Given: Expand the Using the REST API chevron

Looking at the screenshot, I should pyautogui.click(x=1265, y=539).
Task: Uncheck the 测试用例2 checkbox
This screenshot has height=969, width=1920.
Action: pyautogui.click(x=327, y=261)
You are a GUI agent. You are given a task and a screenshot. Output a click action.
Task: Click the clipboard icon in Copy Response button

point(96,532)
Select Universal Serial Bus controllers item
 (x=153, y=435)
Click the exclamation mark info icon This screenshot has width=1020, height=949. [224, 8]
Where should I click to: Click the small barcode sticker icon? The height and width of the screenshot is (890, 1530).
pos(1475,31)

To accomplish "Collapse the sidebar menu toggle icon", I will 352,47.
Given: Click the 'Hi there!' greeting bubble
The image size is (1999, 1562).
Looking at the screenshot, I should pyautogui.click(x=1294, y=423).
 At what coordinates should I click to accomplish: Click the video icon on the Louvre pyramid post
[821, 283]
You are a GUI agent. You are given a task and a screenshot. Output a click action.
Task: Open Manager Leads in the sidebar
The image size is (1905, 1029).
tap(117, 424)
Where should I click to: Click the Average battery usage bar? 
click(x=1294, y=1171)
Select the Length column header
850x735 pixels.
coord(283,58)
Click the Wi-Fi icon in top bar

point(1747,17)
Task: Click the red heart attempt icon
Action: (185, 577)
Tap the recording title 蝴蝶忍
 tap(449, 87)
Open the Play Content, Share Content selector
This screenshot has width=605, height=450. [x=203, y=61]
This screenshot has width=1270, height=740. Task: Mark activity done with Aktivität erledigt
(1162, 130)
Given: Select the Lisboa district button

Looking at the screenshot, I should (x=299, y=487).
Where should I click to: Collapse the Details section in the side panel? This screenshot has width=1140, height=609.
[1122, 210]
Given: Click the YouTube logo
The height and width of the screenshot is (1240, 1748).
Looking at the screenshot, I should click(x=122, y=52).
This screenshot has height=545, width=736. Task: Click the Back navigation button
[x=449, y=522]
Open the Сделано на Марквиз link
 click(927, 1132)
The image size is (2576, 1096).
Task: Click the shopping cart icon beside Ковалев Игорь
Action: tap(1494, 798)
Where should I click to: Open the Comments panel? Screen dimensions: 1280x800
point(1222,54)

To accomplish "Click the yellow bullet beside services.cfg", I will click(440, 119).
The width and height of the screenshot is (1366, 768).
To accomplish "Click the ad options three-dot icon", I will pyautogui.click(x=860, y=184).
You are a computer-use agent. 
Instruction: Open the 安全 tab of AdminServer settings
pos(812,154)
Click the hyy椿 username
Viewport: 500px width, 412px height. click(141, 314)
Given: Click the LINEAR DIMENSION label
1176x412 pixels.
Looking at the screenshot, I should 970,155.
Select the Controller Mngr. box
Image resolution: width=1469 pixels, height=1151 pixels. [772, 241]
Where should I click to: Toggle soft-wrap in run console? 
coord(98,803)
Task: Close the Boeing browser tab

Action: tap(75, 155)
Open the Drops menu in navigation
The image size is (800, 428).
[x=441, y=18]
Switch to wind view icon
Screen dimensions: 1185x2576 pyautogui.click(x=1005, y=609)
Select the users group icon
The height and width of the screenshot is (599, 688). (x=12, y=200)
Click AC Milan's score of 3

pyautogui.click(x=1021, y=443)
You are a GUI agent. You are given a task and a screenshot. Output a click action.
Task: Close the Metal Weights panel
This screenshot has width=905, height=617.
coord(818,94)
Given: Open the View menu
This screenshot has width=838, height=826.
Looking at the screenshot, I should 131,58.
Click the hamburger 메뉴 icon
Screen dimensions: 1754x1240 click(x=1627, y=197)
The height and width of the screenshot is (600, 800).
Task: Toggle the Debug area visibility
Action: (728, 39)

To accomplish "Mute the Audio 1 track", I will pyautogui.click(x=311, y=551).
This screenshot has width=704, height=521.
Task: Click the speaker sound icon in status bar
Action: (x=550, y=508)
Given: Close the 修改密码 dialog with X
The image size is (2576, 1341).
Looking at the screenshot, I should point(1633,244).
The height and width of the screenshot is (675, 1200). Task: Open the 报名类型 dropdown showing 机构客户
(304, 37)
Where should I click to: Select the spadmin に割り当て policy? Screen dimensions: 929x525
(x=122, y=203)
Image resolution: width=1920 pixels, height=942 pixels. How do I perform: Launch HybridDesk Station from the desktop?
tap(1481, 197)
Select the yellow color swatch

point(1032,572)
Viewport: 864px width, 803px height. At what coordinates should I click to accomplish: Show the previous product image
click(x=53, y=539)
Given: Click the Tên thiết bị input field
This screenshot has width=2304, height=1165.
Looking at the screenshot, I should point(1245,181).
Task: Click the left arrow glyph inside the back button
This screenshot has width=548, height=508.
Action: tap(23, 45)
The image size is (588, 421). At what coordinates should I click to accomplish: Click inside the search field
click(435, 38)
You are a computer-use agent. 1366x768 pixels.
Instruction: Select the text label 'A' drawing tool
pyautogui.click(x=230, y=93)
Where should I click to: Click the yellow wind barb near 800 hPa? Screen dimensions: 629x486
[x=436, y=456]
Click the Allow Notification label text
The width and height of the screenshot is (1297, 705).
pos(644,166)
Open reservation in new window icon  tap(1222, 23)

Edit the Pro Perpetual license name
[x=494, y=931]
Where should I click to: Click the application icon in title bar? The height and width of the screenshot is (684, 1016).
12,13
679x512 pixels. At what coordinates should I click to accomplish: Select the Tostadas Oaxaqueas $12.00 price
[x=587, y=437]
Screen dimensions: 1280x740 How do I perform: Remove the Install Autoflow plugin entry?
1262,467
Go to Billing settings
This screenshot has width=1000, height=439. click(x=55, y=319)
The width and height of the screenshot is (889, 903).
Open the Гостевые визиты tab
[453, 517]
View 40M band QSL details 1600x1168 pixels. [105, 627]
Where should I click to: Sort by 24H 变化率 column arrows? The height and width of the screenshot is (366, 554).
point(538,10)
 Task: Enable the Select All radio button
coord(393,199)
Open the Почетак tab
----------------
What is being asked:
Can you return, unchanged, the lines starting with the one that contains "Click the hamburger 메뉴 icon" and going on through the one that contains "Open reservation in", with both of those lines included?

Solution to this exercise:
Click the hamburger 메뉴 icon
Screen dimensions: 1754x1240 click(x=1627, y=197)
The height and width of the screenshot is (600, 800).
Task: Toggle the Debug area visibility
Action: (728, 39)

To accomplish "Mute the Audio 1 track", I will pyautogui.click(x=311, y=551).
This screenshot has width=704, height=521.
Task: Click the speaker sound icon in status bar
Action: (x=550, y=508)
Given: Close the 修改密码 dialog with X
The image size is (2576, 1341).
Looking at the screenshot, I should point(1633,244).
The height and width of the screenshot is (675, 1200). Task: Open the 报名类型 dropdown showing 机构客户
(304, 37)
Where should I click to: Select the spadmin に割り当て policy? Screen dimensions: 929x525
(x=122, y=203)
Image resolution: width=1920 pixels, height=942 pixels. How do I perform: Launch HybridDesk Station from the desktop?
tap(1481, 197)
Select the yellow color swatch

point(1032,572)
Viewport: 864px width, 803px height. At what coordinates should I click to accomplish: Show the previous product image
click(x=53, y=539)
Given: Click the Tên thiết bị input field
This screenshot has width=2304, height=1165.
Looking at the screenshot, I should point(1245,181).
Task: Click the left arrow glyph inside the back button
This screenshot has width=548, height=508.
Action: tap(23, 45)
The image size is (588, 421). At what coordinates should I click to accomplish: Click inside the search field
click(435, 38)
You are a computer-use agent. 1366x768 pixels.
Instruction: Select the text label 'A' drawing tool
pyautogui.click(x=230, y=93)
Where should I click to: Click the yellow wind barb near 800 hPa? Screen dimensions: 629x486
[x=436, y=456]
Click the Allow Notification label text
The width and height of the screenshot is (1297, 705).
pos(644,166)
Open reservation in new window icon  tap(1222, 23)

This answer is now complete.